Start
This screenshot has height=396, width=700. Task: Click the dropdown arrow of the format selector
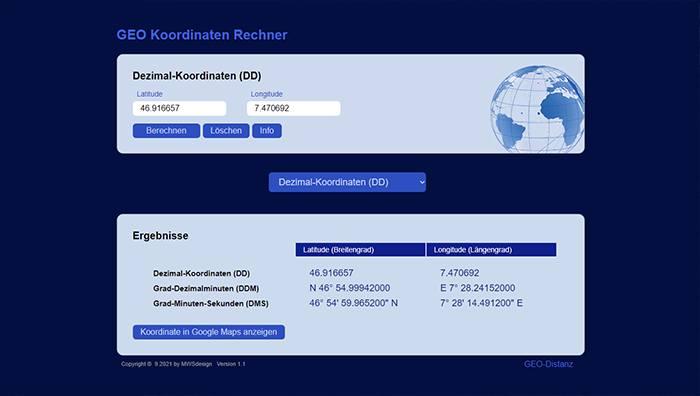(422, 183)
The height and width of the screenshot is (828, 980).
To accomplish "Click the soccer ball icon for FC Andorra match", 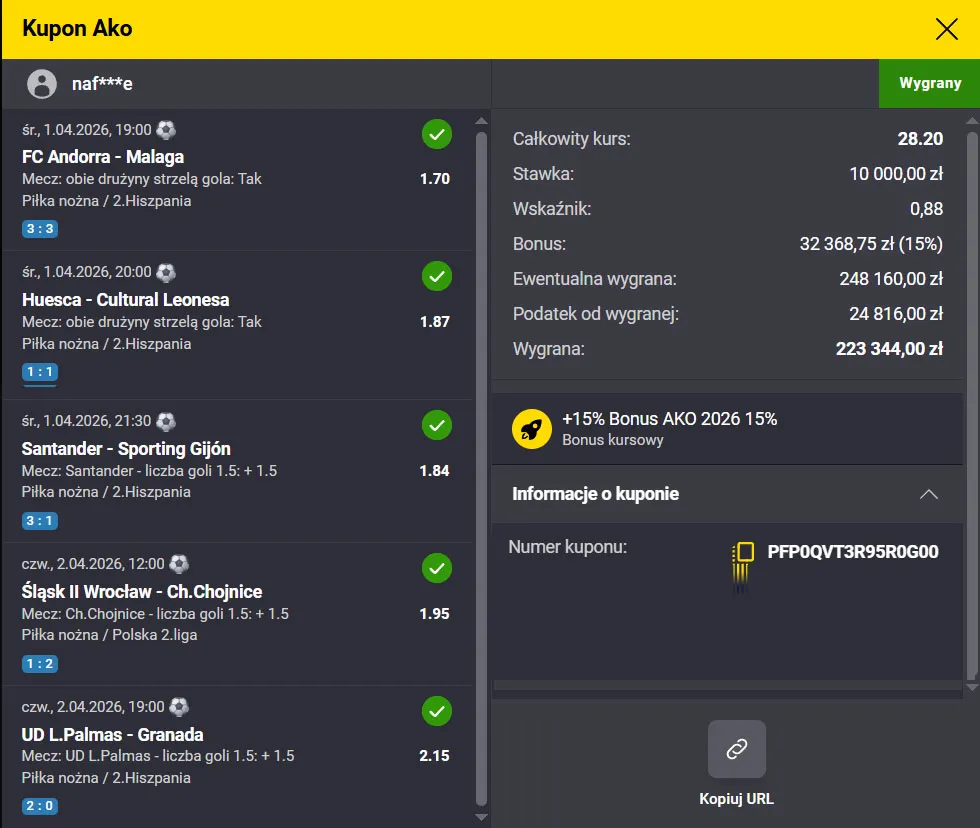I will tap(166, 129).
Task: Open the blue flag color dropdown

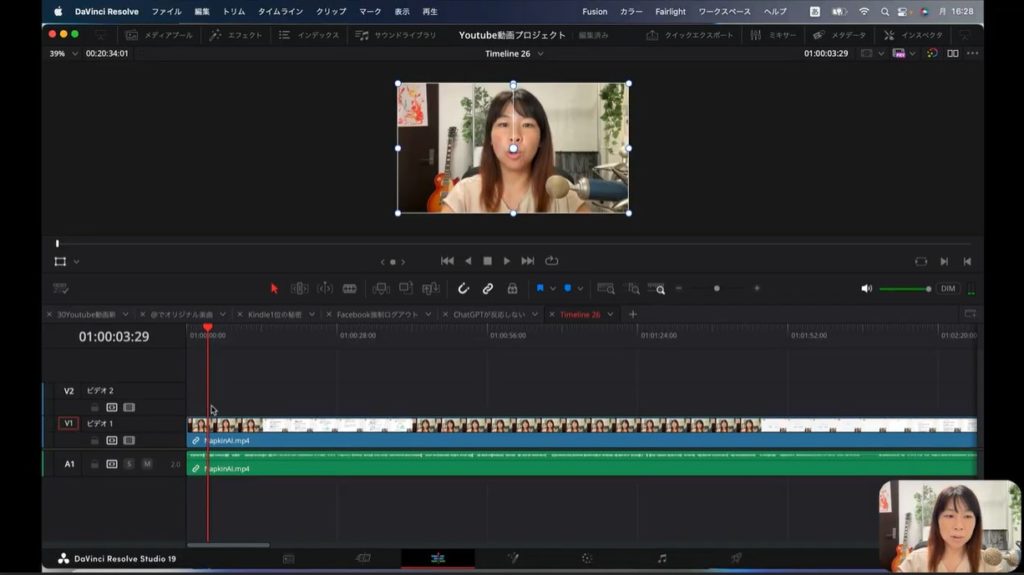Action: click(x=553, y=289)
End
**INSTRUCTIONS FOR THE TASK**
Locate every line above containing the string "dropdown" and copy each one in full. Case matters.

**WRITTEN RESPONSE**
This screenshot has height=396, width=700. Task: Click the dropdown arrow of the format selector
Task: Open the blue flag color dropdown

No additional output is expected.